Het monteren van polycarbonaatplaten is niet moeilijk, niettemin moet u rekening houden met een paar belangrijke montage instructies.
Gaat u polycarbonaatplaten monteren let dan vooral op de volgende tips. Platen kunnenkrimpen of uitzetten. Breng in de lengte van de plaat 5 mm speling per meter plaatlengte en voorzie in de breedte van de plaat 10 mm speling (5 mm per zijde). Bijvoorbeeld: een plaat van 2 meter moet een speling hebben in de lengte van 10 mm. Blokkeer de plaat niet en zorg voor speling. Kleef de plaat niet vast in silicone. U geeft de plaat daarmee ruimte voor uitzetting of inkrimping.
Het gebruik van silicone kan polycarbonaat aantasten. De dampen van deze kits mogen nooit in de kanalen van de plaat verdampen. De verluchtingsopeningen alsook de zijkanten van de afsluitprofielen mogen niet dichtgemaakt worden. De silicone moet steeds vrij kunnen verdampen.

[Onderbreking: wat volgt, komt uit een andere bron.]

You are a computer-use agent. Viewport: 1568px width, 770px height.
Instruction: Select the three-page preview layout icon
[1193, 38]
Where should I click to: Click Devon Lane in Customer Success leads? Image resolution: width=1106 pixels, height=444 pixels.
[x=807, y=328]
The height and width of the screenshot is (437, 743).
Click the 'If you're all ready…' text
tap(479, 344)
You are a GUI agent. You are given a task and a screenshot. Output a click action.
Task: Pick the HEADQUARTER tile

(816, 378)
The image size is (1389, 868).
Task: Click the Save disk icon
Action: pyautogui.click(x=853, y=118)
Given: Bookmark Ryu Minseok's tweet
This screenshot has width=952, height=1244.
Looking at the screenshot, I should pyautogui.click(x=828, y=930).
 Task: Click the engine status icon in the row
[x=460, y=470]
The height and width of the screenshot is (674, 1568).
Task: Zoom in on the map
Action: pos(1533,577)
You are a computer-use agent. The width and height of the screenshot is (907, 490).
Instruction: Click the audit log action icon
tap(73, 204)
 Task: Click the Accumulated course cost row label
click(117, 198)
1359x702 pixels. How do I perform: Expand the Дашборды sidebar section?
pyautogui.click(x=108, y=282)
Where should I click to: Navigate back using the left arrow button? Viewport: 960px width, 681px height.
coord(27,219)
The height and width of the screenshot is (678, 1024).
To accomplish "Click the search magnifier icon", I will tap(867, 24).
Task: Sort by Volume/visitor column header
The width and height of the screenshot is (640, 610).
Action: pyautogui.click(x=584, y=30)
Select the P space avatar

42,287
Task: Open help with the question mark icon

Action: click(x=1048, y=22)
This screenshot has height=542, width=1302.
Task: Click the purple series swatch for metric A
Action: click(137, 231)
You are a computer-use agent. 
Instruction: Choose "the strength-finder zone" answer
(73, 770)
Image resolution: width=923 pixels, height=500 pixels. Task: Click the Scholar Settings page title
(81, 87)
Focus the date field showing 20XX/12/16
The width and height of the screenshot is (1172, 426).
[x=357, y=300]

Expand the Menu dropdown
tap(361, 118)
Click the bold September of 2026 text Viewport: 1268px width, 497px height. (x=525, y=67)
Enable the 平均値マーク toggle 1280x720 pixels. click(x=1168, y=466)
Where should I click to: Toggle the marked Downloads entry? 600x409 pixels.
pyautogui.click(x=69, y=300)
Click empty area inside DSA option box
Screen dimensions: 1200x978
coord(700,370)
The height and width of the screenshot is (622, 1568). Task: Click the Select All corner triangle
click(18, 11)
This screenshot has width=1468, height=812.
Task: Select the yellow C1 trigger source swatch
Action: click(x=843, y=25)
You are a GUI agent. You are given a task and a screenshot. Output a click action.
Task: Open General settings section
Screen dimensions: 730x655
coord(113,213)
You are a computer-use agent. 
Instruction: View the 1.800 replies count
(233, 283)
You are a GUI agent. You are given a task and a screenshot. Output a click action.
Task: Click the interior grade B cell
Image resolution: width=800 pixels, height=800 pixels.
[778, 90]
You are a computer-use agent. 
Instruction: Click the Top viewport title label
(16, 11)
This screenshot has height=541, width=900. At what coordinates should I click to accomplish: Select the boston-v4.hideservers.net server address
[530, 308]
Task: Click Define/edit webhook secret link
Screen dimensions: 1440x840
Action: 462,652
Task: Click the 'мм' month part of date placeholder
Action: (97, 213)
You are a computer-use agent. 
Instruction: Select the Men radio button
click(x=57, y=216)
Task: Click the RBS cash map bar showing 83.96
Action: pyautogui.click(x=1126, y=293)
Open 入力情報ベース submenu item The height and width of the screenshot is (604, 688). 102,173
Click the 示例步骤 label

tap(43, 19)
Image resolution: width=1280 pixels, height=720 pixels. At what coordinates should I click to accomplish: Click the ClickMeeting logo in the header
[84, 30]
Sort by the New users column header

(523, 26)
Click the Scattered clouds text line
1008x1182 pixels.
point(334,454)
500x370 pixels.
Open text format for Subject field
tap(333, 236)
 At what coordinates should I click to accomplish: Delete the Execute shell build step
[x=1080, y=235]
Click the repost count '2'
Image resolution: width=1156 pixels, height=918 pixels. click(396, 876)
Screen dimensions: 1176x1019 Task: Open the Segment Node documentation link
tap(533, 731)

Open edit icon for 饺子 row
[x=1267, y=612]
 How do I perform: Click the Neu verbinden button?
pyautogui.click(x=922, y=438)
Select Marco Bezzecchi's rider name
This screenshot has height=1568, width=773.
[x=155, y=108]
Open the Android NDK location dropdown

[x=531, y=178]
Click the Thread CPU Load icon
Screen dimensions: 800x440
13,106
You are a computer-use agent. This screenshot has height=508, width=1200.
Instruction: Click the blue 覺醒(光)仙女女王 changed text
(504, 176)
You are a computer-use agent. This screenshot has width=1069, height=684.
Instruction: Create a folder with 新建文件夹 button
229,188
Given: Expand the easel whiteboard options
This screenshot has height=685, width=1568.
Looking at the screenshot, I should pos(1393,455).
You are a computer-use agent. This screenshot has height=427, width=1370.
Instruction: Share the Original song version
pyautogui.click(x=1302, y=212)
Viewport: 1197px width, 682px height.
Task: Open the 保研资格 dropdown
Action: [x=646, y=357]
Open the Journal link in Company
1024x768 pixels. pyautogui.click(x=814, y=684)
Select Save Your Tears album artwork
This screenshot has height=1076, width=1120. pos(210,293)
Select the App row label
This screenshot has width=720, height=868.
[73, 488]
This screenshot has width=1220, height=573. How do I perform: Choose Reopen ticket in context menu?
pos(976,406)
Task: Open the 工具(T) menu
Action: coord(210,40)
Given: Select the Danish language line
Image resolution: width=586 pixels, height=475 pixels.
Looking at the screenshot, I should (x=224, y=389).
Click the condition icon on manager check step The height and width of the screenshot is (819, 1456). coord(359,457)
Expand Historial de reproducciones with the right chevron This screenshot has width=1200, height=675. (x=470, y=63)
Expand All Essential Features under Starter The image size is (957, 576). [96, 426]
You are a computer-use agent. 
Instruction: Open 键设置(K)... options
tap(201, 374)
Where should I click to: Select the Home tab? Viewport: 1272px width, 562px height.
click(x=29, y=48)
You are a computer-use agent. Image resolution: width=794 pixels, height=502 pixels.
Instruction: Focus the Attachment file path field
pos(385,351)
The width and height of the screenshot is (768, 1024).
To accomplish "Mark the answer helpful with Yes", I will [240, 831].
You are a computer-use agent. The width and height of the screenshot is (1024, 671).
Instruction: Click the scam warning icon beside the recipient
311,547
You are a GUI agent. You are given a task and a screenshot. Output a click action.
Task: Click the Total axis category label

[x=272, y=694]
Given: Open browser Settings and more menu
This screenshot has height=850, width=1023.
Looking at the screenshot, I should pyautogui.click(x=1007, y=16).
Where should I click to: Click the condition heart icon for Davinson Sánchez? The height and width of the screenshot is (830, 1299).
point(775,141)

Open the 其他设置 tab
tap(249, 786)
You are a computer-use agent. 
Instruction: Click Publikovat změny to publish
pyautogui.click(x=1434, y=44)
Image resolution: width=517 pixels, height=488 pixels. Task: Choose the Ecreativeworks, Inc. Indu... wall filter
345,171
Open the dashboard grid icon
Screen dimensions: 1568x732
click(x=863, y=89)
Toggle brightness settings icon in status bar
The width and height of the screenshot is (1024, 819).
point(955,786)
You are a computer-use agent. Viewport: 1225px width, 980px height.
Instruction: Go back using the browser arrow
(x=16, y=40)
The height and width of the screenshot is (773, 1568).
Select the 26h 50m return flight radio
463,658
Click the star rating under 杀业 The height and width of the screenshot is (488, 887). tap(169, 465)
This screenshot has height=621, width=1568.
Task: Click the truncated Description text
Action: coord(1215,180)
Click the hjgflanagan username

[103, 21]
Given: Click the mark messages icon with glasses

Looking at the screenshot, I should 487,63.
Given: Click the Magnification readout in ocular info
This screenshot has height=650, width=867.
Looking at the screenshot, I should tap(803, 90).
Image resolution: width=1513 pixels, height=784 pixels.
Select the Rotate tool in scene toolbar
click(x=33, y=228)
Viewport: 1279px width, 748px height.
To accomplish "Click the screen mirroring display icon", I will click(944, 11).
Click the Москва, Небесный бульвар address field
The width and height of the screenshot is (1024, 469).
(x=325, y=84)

De platen moeten steeds met de beschermende zijde (tegen UV-straling) naar buiten cq. boven toe geïnstalleerd worden. Deze zonzijde is steeds speciaal aangeduid op de beschermfolie. De kunststofkleefband of de voorlopige aluminiumtape houden de platen enkel stofvrij tijdens het transport. Ze dienen verwijderd te worden! Het is noodzakelijk aangepaste aluminiumtapes en/of afsluitprofielen aan te brengen. De draagconstructie moet stevig en stabiel uitgevoerd worden. Afhankelijk van het plaattype moet men dwarsondersteuningen aanbrengen. Warmteaccumulatie: de bovenzijde van de draagconstructie, die naar de platen gekeerd is, dient wit reflecterend te zijn. Gebruik daarvoor witte dispersieverf (verdunnen in water of verf zonder oplosmiddel) of gebruik bij voorkeur aluminiumtape. De platen niet direct op het hout monteren. Zorg dat dakpannen niet op de platen rusten. Laat een ruimte (minimaal 10 mm) tussen de platen en de dakbedekking. Voor het gebruik voor het afdichten van de opening tussen de plaat en de gootbalk is een speciale tochtstrip beschikbaar. Gak niet dichtspuiten of opvullen met schuimband.